WORK ITEM ->
Retype every line from the top of the entries down to the one with "Task: Click the QR code in the footer", both included, and skip the pictures.

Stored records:

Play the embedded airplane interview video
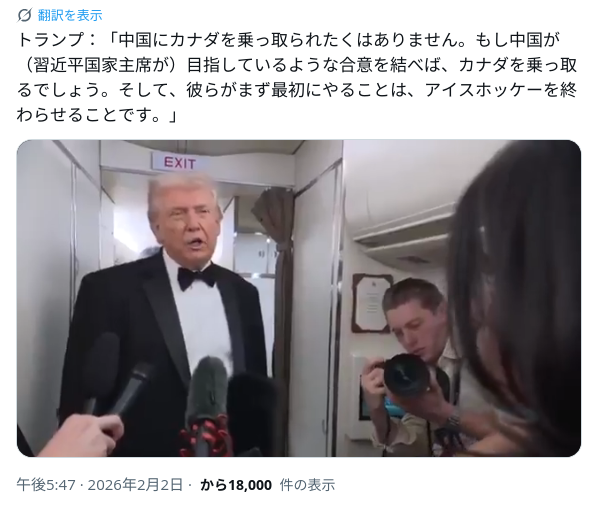Image resolution: width=598 pixels, height=512 pixels. click(x=299, y=298)
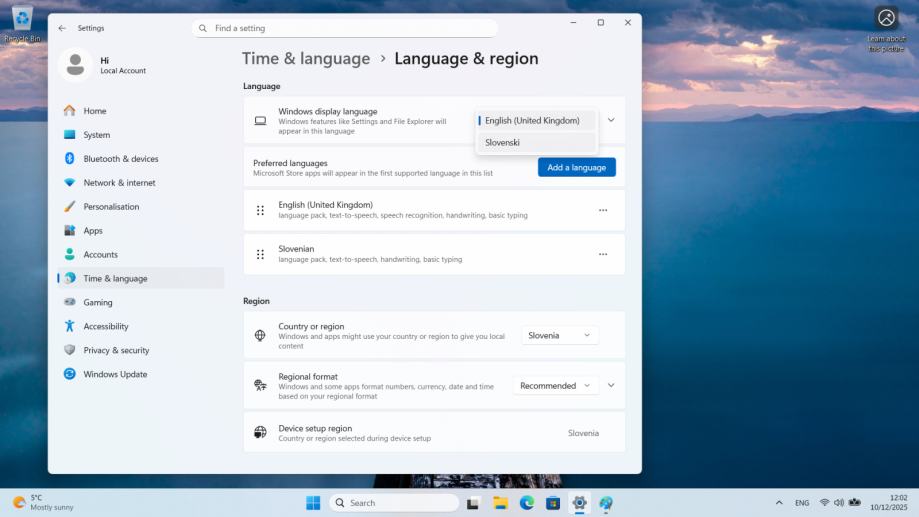Expand the Regional format section chevron
This screenshot has width=919, height=517.
point(611,385)
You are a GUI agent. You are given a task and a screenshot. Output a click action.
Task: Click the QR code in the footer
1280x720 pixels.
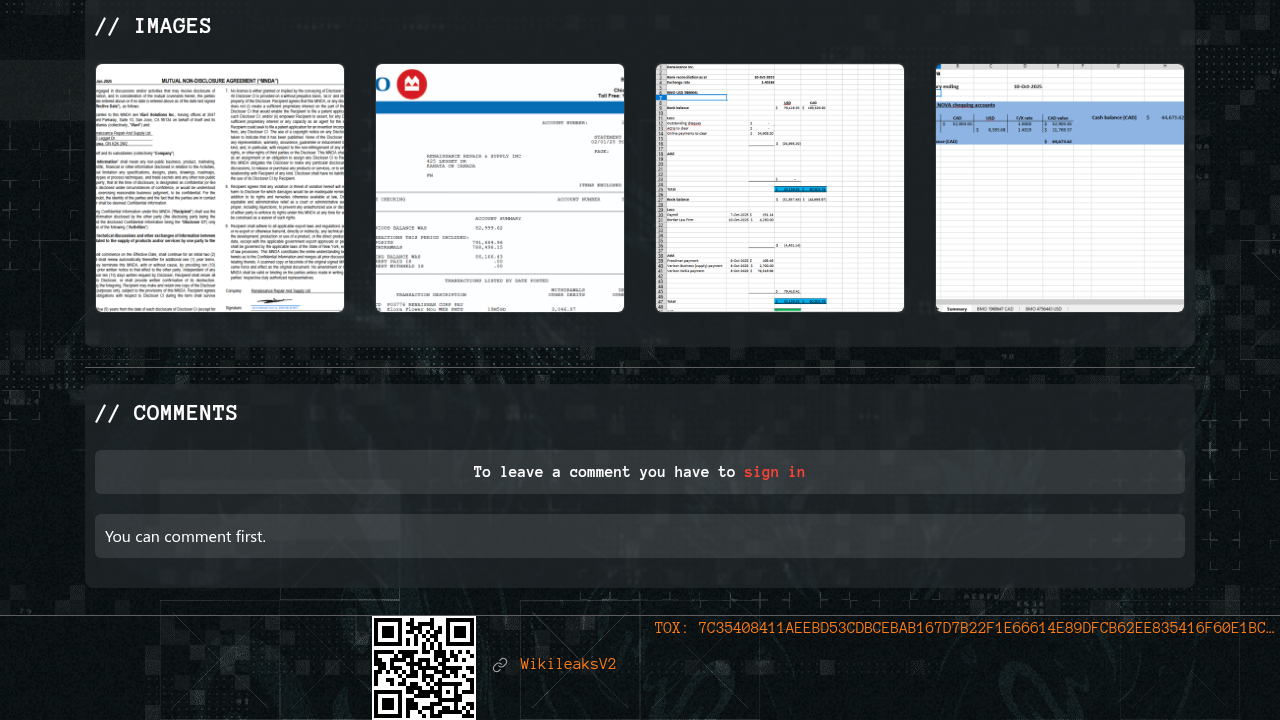point(424,667)
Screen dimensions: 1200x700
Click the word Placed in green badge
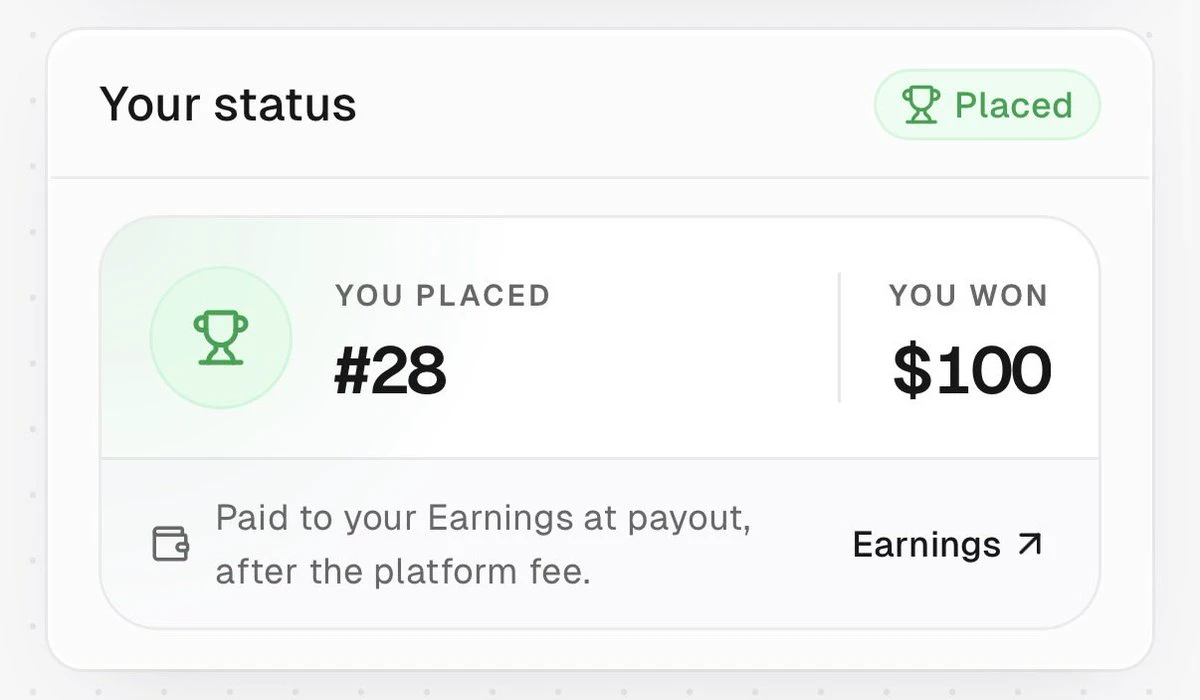[x=1014, y=105]
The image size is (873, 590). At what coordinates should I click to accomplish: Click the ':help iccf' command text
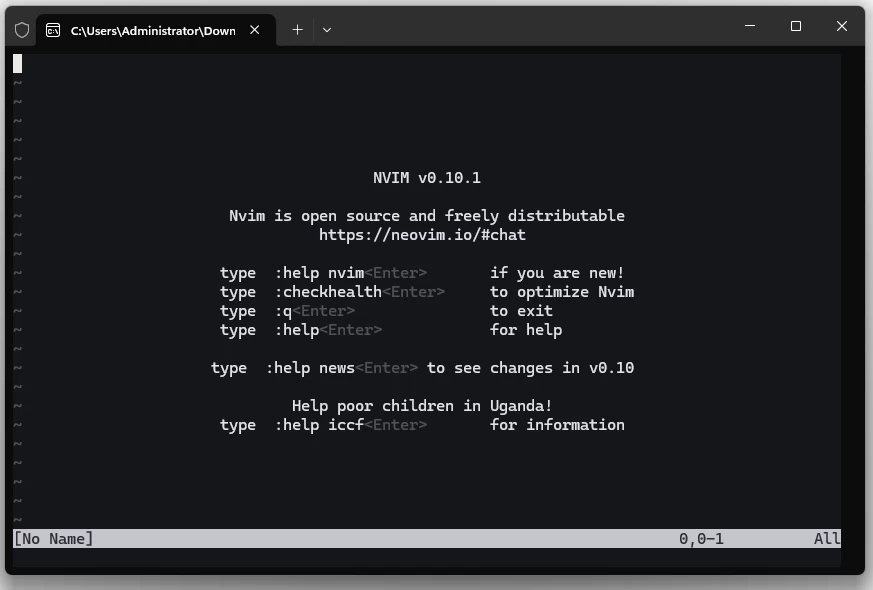[x=320, y=424]
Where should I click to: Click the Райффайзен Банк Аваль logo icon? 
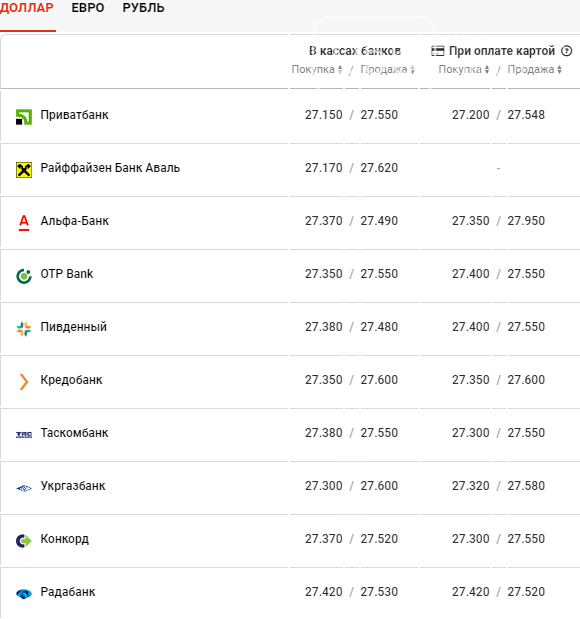click(x=24, y=170)
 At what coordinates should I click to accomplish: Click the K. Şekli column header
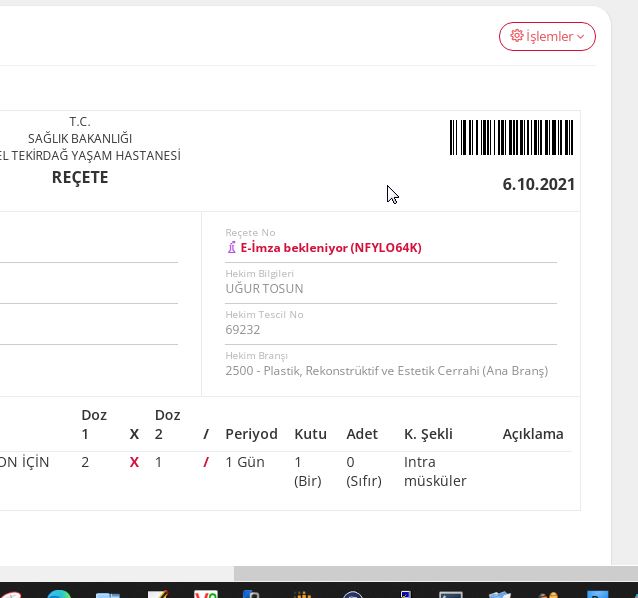pyautogui.click(x=428, y=434)
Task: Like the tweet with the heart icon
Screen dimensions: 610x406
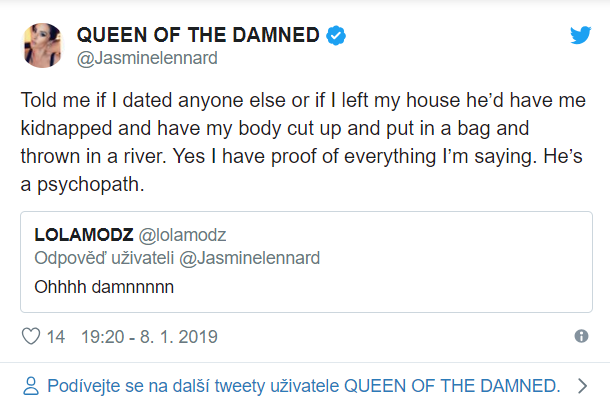Action: [x=31, y=336]
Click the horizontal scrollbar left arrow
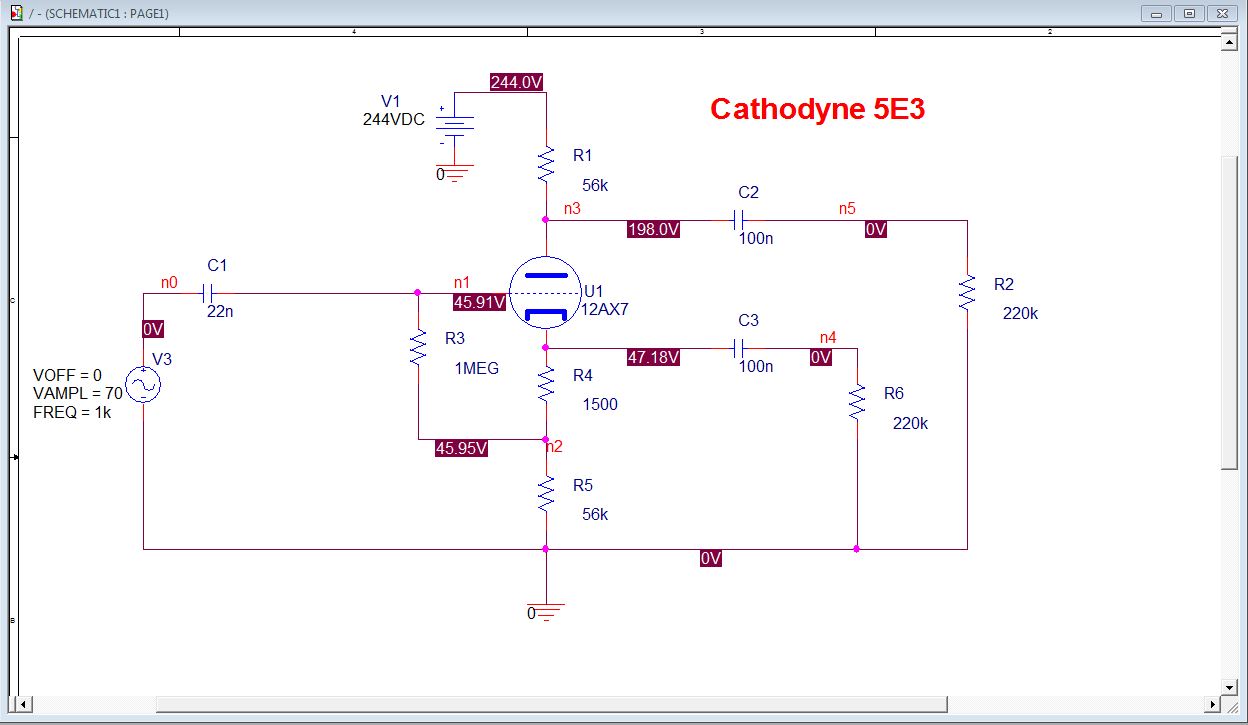The width and height of the screenshot is (1248, 725). coord(25,704)
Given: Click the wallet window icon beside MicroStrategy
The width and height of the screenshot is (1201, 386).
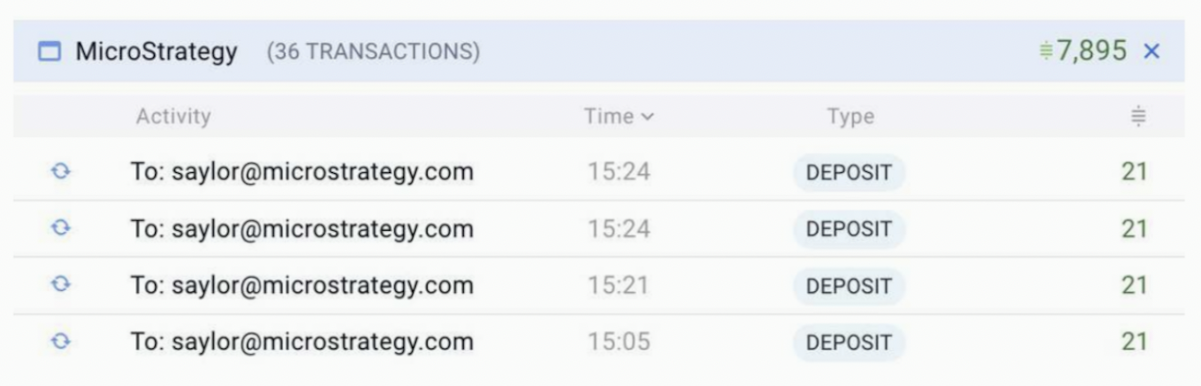Looking at the screenshot, I should [49, 51].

REPLY ->
Play the embedded airplane interview video
Image resolution: width=598 pixels, height=512 pixels. click(x=299, y=298)
Expand the Regional format section chevron
This screenshot has width=919, height=517.
point(611,385)
You are a GUI agent. You are given a task and a screenshot. Output a click action.
Task: Click the QR code in the footer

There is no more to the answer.